Association Encrier - Poésies

Rencontre avec Érik Satie Rencontre avec Érik Satie : Mémoire d'un amnésique : Recoins de ma vie

« Mémoires d’un amnésique »

RECOINS DE MA VIE

L'origine des Satie remonte, peut-être, aux temps les plus reculés. Oui... Là-dessus, je ne puis rien affirmer — ni infirmer, du reste...

Cependant, je suppose que cette famille n'appartenait pas à la Noblesse (même du Pape) ; que ses membres étaient de bons et modestes corvéables à merci, ce qui, autrefois, était un honneur et un plaisir (pour le bon seigneur du corvéable, bien entendu). Oui…

Ce que firent les Satie lors de la Guerre de Cent ans, je l'ignore ; je n'ai, non plus, aucun renseignement sur leur attitude et sur la part qu'ils prirent à celle de Trente ans (une de nos plus belles guerres).

Que la mémoire de mes vieux ascendants repose en paix. Oui...

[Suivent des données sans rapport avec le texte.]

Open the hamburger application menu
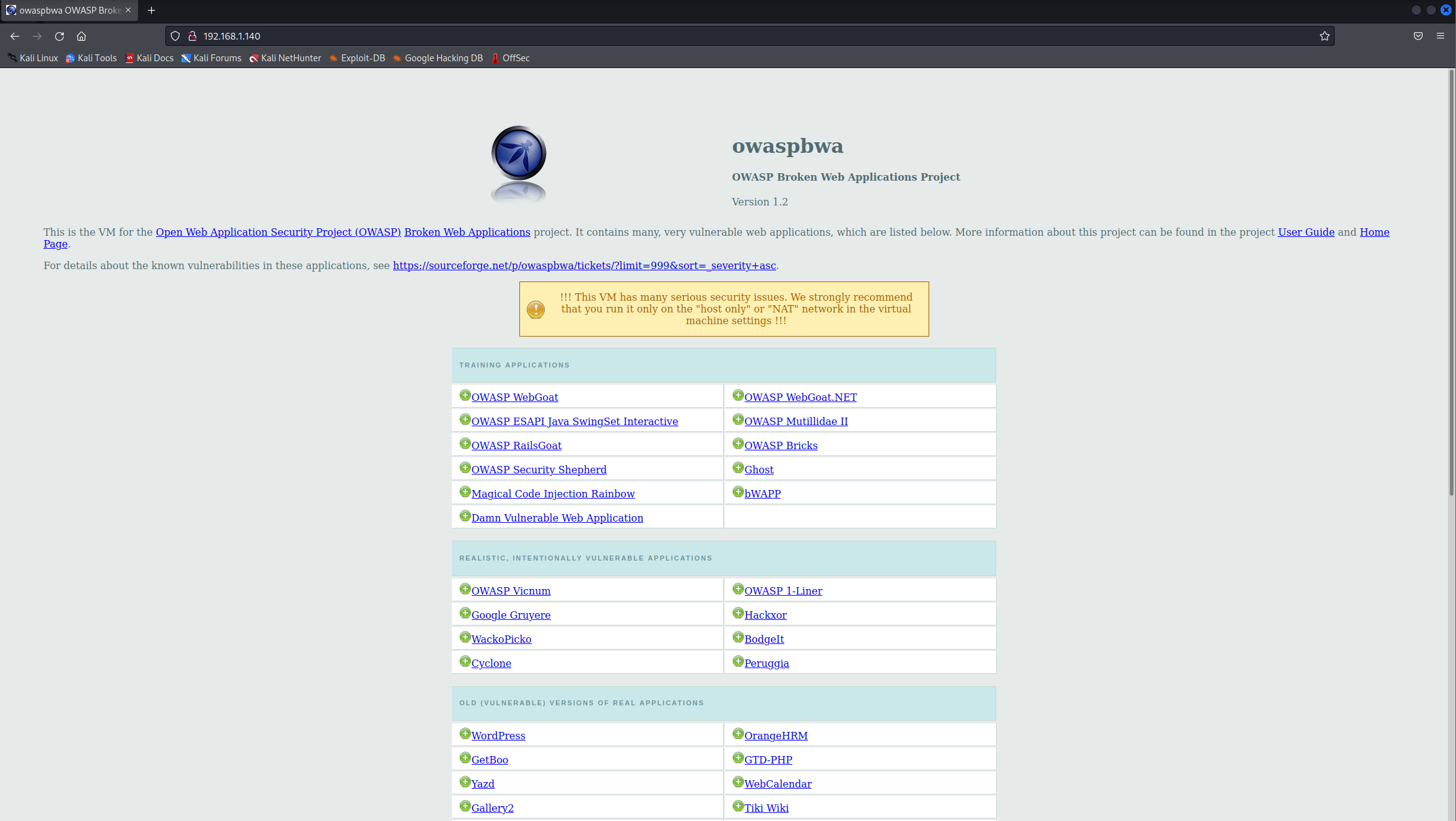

Passons. Je reviendrai sur ce sujet.


• Pour ce qui est de moi, je suis né à Honfleur (Calvados), arrondissement de Pont-l'Evêque, le 17 mai 1866... Me voici donc quinquagénaire, ce qui est un titre comme un autre.

Honfleur est une petite ville qu'arrosent ensemble — et de connivence — les flots poétiques de la Seine et ceux tumultueux de la Manche. Ses habitants (honfleurais) sont très polis et très aimables. Oui...

Je restai dans cette cité jusqu'à l'âge de douze ans (1878) et vins me fixer à Paris... J'eus une enfance et une adolescence quelconques — sans traits dignes d'être relatés dans de sérieux écrits. Aussi, n'en parlerai-je pas.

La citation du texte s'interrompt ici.